Nvidia carries a slightly lower P/E but commands the largest market cap due to its leadership in AI chip manufacturing, while Apple, with the largest EPS, trades at a more moderate valuation, reflecting its more diversified revenue base and mature business model.

Some quick facts about Oracle’s market presence:

  • Close to $800 billion in market value, just shy of the $1 trillion mark.
  • Among the top 15 companies globally by valuation.
  • Strong presence in cloud computing, AI, and enterprise software.
While Oracle has yet to join the $1 trillion club like Apple and Nvidia, experts suggest it could reach this milestone if growth continues at the current pace.

How has Larry Ellison’s fortune been affected?

Larry Ellison, Oracle’s co-founder and executive chairman, has seen significant changes in his net worth due to stock movements.

Key points about Ellison’s financial impact:

  • A recent 7% drop in Oracle stock caused a $24 billion decline in his fortune.
  • This represents a 6.3% decrease in his personal wealth.
  • Despite the drop, Ellison remains one of the wealthiest individuals in tech.
This fluctuation highlights how stock market changes can impact even the richest investors. Ellison’s fortune is tied closely to Oracle’s performance, making each market movement important for his wealth.

What role is AI playing in Oracle’s growth?

Oracle’s collaboration with AI companies is central to its growth strategy. The Stargate project, in particular, has drawn significant attention.

Here’s what makes it important:

  • New AI data centers: Oracle is building state-of-the-art facilities for AI workloads.
  • Sustainable energy use: The data centers are powered by natural gas microgrids, reflecting a push toward green energy.
  • Enhanced AI services: These partnerships allow Oracle to expand offerings for enterprise clients and compete with other tech giants.
Investors see these initiatives as a sign that Oracle is positioning itself for long-term growth in the fast-evolving AI sector.

What are analysts saying about Oracle stock?

Oracle's stock has a consensus price target around $300 and above by several analysts in 2025, reflecting strong investor confidence in its AI-driven growth and cloud infrastructure expansion. For example, Bank of America analysts raised their price target to $368 following Oracle's Q1 2026 earnings and the huge $300 billion OpenAI deal. Other sources suggest that Oracle's stock could realistically trade well above $300 by the end of 2025 due to robust cloud revenue growth, increasing Remaining Performance Obligations (RPO), and strategic positioning as a leader in AI infrastructure.

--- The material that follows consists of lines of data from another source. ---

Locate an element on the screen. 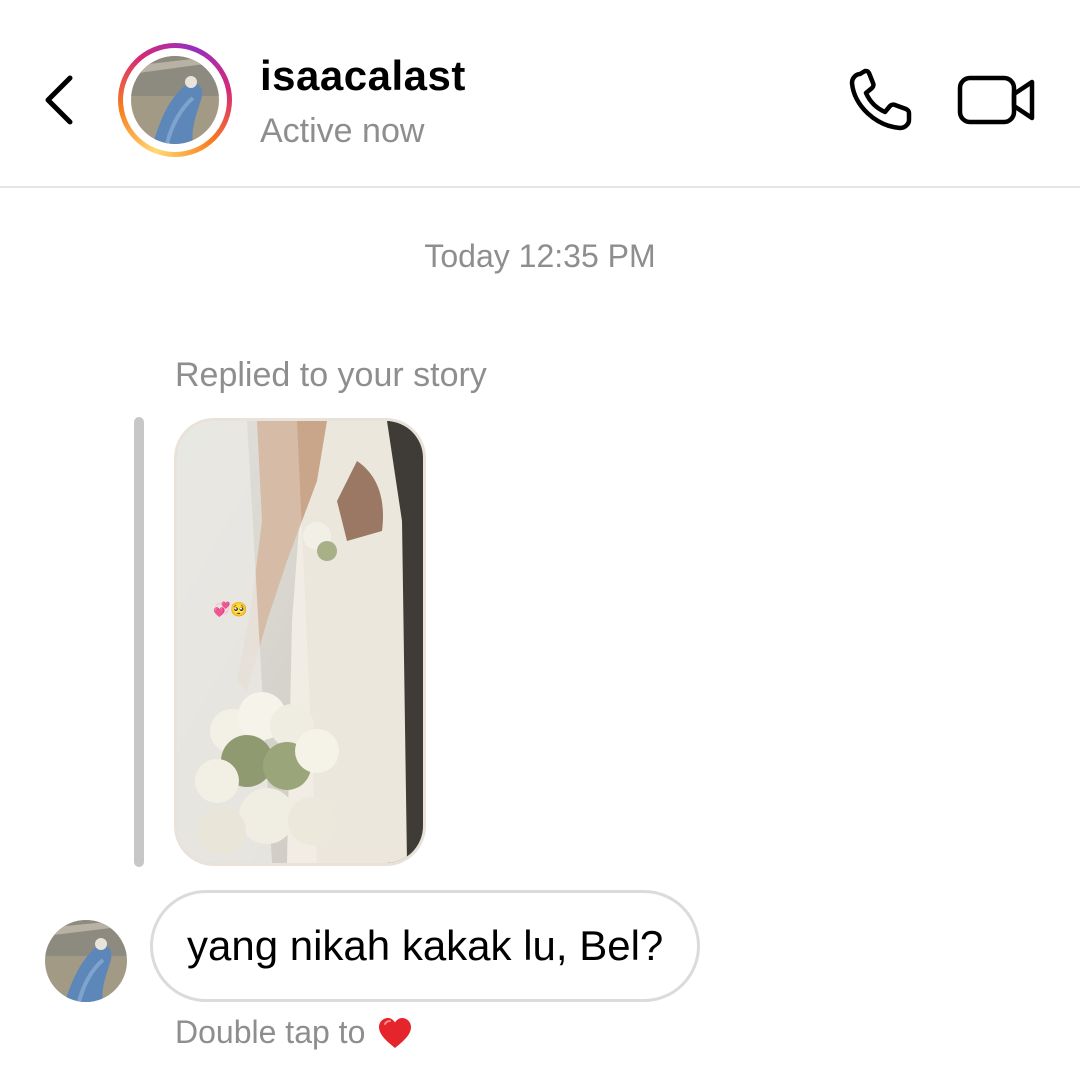 This screenshot has height=1081, width=1080. header-divider is located at coordinates (540, 187).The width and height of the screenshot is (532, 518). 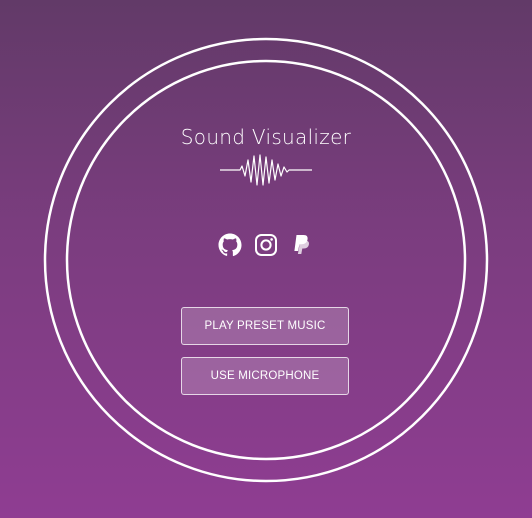 I want to click on social-links, so click(x=266, y=245).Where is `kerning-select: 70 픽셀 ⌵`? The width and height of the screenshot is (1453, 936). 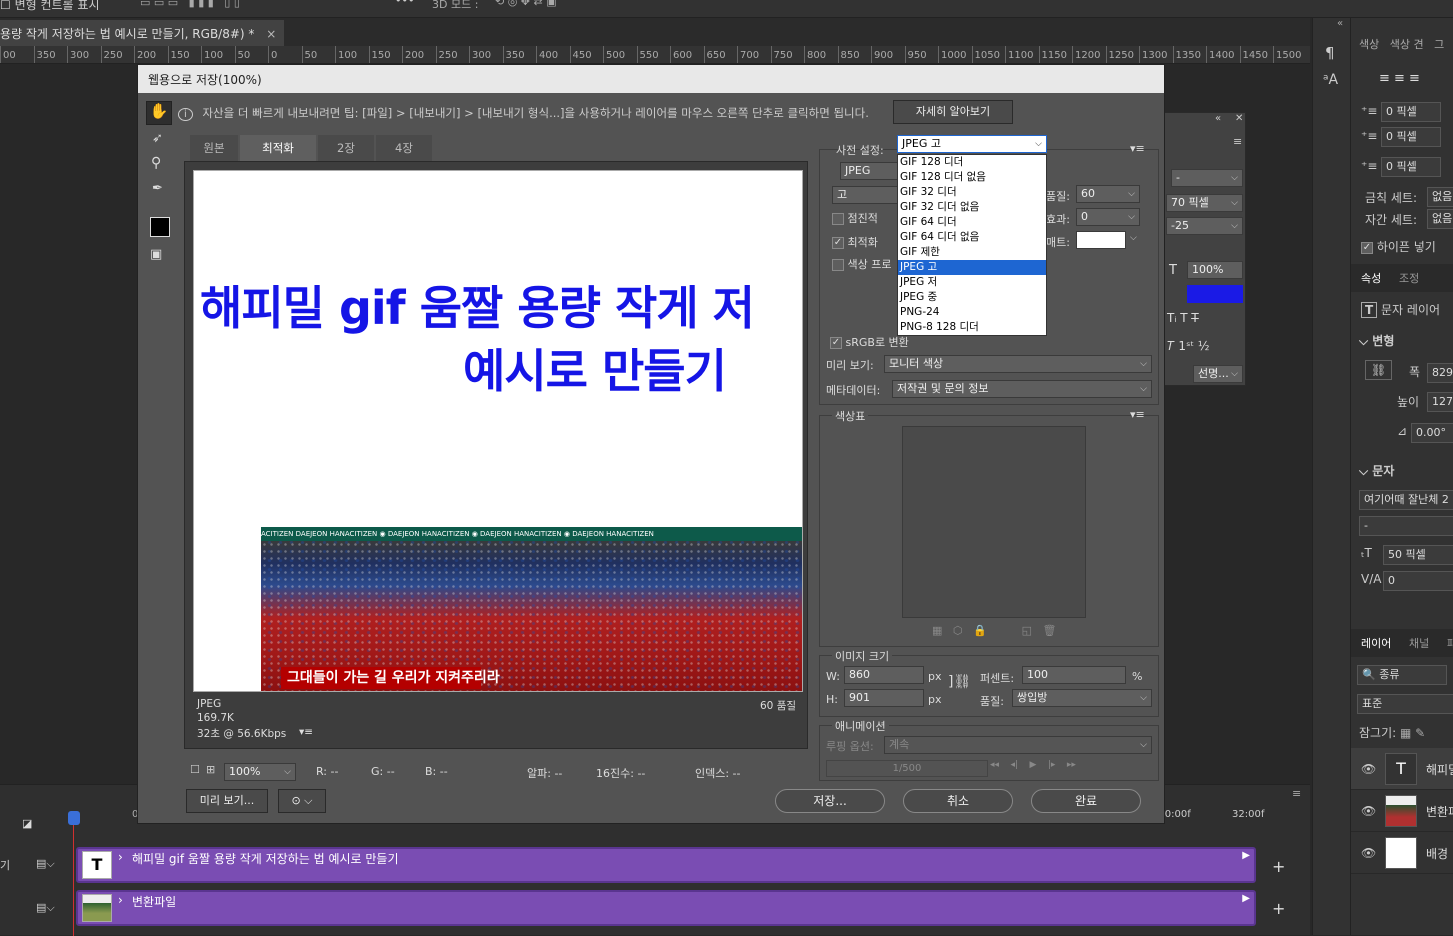
kerning-select: 70 픽셀 ⌵ is located at coordinates (1204, 203).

Despite some short-term skepticism and concerns about capital expenditures needed for expansion, analysts generally view Oracle as well-positioned for significant upside. Price targets in the $300 to $380 range reflect expectations that Oracle's AI platform and cloud services will drive continued revenue and earnings acceleration beyond current levels.

Points to note:

  • Price targets for Oracle stock are as high as $340 in some forecasts.
  • Growth is expected from new client acquisitions and expanded AI infrastructure.
  • Analysts believe that Oracle could join the $1 trillion valuation club within the next year if trends continue.
This outlook has helped sustain investor confidence, even after recent market drops and fluctuations in Ellison’s net worth.

What does the future hold for Oracle investors?

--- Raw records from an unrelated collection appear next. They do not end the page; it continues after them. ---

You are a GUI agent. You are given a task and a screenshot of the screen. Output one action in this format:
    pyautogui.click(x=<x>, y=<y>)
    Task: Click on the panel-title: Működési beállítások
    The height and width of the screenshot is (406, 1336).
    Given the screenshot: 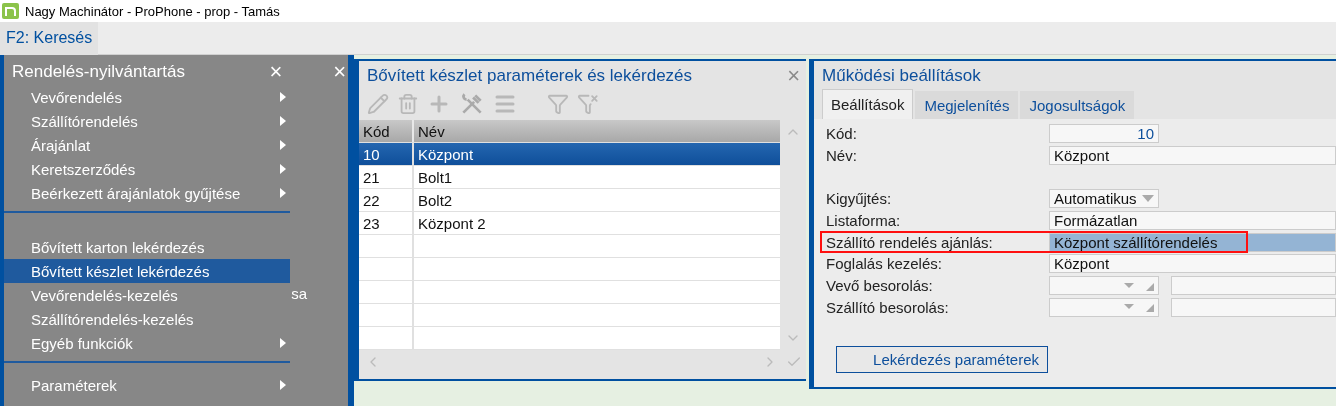 What is the action you would take?
    pyautogui.click(x=902, y=76)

Oracle’s future looks promising but is not without challenges. The company’s focus on AI, cloud services, and strategic partnerships makes it a compelling option for long-term investors.

Investors should keep an eye on:

  • Stock performance trends over the next few quarters.
  • Impact of AI and cloud deals on revenue and profitability.
  • Global tech market conditions, which could affect Oracle’s position.
While short-term volatility may continue, Oracle’s long-term growth story remains strong, making it a stock worth monitoring closely.

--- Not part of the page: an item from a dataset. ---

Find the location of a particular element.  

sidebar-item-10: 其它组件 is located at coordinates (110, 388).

  • Current price: $285.72
  • Daily change: +2.00%
  • 52-week high: $345.72
  • Market capitalization: $798 billion
  • Intraday volume: 1.95 million shares
  • Larry Ellison’s net worth impact: - $24 billion
Oracle’s recent moves show a mix of market momentum, AI innovation, and strategic growth. Investors are watching closely as the company navigates the evolving tech landscape.